出勤の時間になり、真心の運転で会社に向かう。うちの会社は大通りから少し中に入ったところの静かなところにある。父さんが目立つのが嫌いで、創作は静かなところだからこそ捗るらしいからこう言った立地になった。幸い駅は徒歩10分以内にあるし、少し出れば大通りで飲食店も多々ある。働く環境は悪くはないと思う。会社につき、久々にあった社員たちと挨拶を交わす。人数的には30人ほどの会社だが、個人個人がかなり優秀なため、仕事の効率も生産性も高い。ここにいる人をほとんど雇ったのが自分であることがちょっとした自慢だ。そこに新しく仲間が増えるので今日は失敗できない。10人ほど入る会議室に新入社員6人は集まっていた。緊張しているのか、かなり静かだった。自分が入室すると目線が自分に集まった。
「採用試験以来だね。そんなに硬くならずに楽にして聞いて欲しいのだけど。そのために社長と真心、愛と一緒に研修旅行に行ってもらったんだけどな。」
真剣に聞いているのと、緊張して静かにしているのは違う。緊張しているということは様々な事柄が頭の中でごちゃごちゃになっていて、話は頭に入ってはこない。だからこそ、うちでは勤務開始を1ヶ月遅らせてでも、緊張感を軽減させるために、トップである社長たちと旅行に行かせている。

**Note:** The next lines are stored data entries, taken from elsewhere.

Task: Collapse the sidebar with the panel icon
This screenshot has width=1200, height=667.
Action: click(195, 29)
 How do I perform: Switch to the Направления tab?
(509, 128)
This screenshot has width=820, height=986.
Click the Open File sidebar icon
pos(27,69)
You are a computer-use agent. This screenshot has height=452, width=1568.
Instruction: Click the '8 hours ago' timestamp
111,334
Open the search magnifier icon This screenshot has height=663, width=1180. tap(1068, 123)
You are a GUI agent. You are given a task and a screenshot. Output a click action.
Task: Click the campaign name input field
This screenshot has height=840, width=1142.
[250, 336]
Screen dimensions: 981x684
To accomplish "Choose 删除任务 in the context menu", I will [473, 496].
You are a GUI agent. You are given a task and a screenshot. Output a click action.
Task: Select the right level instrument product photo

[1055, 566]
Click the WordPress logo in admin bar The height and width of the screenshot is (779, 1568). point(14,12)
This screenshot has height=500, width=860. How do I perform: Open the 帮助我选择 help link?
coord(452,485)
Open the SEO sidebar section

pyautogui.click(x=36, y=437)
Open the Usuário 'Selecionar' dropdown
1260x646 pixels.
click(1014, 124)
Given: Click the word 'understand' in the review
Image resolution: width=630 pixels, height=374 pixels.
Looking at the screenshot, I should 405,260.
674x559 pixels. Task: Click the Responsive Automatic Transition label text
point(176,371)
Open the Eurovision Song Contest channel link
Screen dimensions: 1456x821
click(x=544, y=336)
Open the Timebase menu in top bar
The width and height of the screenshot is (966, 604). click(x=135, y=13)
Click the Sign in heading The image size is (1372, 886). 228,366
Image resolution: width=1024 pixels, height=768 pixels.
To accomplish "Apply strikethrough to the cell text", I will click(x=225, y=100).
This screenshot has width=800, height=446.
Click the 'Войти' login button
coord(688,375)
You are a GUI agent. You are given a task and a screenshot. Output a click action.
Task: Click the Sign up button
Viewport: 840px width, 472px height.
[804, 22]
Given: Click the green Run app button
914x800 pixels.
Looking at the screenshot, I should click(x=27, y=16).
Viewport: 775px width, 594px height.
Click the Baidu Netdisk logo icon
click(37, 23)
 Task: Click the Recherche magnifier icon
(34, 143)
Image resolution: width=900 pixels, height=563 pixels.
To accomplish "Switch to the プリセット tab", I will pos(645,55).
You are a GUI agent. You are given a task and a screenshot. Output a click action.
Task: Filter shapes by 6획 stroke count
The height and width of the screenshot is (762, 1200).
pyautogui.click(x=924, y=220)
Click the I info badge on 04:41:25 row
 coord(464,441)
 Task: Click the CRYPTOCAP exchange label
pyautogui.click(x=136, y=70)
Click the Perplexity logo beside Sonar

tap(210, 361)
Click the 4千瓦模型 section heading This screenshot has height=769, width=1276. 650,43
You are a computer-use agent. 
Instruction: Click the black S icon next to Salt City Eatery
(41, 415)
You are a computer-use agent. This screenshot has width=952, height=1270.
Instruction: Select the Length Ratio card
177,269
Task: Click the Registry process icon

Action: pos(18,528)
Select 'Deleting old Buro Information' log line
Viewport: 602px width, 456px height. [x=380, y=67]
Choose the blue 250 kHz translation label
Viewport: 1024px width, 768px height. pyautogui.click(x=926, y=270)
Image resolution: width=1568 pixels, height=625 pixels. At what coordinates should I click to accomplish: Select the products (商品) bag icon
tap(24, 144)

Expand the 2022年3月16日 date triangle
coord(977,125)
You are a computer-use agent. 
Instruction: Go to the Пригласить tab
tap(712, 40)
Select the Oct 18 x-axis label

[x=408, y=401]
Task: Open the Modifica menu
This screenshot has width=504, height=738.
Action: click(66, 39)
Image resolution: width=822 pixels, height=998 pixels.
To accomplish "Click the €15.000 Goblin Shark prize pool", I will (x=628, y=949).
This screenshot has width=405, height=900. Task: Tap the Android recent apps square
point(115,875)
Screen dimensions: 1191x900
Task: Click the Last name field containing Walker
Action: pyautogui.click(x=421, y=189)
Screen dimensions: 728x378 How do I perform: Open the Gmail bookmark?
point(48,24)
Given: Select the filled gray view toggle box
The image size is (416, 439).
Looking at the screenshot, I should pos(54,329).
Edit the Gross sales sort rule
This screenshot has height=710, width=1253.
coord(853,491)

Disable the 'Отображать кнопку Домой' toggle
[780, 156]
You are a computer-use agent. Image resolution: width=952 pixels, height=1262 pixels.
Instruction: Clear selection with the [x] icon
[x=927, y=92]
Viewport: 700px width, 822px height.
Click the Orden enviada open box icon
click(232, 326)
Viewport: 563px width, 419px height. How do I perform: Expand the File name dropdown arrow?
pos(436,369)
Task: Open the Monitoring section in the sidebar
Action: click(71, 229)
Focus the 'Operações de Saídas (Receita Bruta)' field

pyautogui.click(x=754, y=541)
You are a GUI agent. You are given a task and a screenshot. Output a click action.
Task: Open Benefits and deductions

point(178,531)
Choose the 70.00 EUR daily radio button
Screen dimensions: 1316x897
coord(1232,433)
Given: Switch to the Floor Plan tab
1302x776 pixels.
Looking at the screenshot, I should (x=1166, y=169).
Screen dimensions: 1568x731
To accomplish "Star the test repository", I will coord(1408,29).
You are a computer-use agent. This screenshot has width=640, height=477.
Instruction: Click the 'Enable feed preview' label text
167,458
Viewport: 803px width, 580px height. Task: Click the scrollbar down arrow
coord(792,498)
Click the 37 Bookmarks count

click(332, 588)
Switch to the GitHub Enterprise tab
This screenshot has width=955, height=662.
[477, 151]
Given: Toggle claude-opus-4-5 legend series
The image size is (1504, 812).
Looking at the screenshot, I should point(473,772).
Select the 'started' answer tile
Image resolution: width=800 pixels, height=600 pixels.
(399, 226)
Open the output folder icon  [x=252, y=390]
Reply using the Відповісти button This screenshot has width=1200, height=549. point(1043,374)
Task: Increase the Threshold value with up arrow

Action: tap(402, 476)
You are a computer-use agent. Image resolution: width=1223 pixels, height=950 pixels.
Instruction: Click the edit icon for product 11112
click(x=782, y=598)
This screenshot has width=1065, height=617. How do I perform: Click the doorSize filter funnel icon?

「緊張するのも無理ないか。今日が初日みたいなものだからね。僕とは歳の近い人たちばかりだから仲良くして欲しいんだけど。」
自分と同じで大学卒業してまもないか、専門学校を最近卒業した人ばかり。アルバイトとしては働いた経験はあるにしろ、実際に雇われて仕事するのでは、責任の重さが違う。
「真心はのこと知っていると思うけど、まずは僕が誰なのか説明しないとね。渡邉寛、22歳。年齢は近いけど一応君たちの上司になるから。」
他にも、真心との関係性や、会社にほとんどこないことなどを説明した。もちろん、あまり踏み込んだことは話さない。最初は驚いた表情もあった。毎年同じような反応をされるので慣れている。まだ今年はいい方だ。昨年までは、自分よりも年上の人がいたためなんとなく気まずかった。
「一通り僕のことも知ってもらったことだし、本題に入るね。まずはプレゼントを配ろうかな。」
そう言って部屋の外にある段ボールを取りに行った。
「全社員に配っているけど大事にしてください。これ結構高いから。」
段ボールの中身は少し大きめのタブレットとこのためだけに父さんが作った特注のカバー、それとカバーの中に入るメモ帳だ。特注のカバーは入社時期によってデザインを変えている。
「これは自由に使ってもらっていいけど、タブレットには色々と制限をかけさせているから変なことはしないこと。手書き用にメモ帳も用意してあります。これからはいろいろなところでメモを取ることがありますけど、少しずつでいいから慣れていってください。気になることや気づいたことがあったらメモをちゃんと取れるように。疑問点などがあればタブレットの中にある連絡先に僕と君たちのこれから行く部署の上司のアドレスがあるからそこに送ってください。できるだけ答えられるようにするから、積極的にコミュニケーションとってください。」
すでに何かメモを取っている様子もあった。
そこから色々と説明を始めた。給料や休日のことなど、会社全体に関わることだけ。最初はメモを取っていいなかった人も周りを見てからメモを取り始めた。期待できるかな。そんな中自分は終始噛み噛みだった。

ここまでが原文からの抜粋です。